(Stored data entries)
□ □ □ □

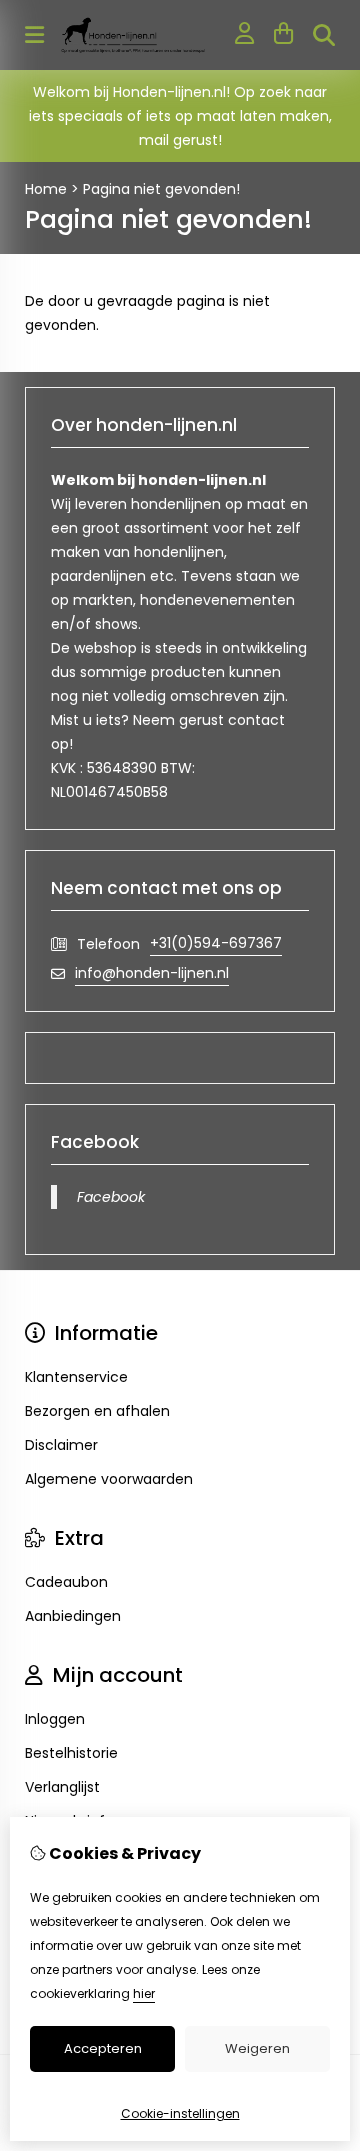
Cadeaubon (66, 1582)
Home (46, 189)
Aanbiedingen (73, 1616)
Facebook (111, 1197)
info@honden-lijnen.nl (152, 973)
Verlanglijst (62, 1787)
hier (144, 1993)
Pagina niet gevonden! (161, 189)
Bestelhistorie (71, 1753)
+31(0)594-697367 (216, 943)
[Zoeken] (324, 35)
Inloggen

□ □ □ □

**Task**
Return every entry word for word, leaving the pictures out.

**Answer space**
Cadeaubon (66, 1582)
Home (46, 189)
Aanbiedingen (73, 1616)
Facebook (111, 1197)
info@honden-lijnen.nl (152, 973)
Verlanglijst (62, 1787)
hier (144, 1993)
Pagina niet gevonden! (161, 189)
Bestelhistorie (71, 1753)
+31(0)594-697367 (216, 943)
[Zoeken] (324, 35)
Inloggen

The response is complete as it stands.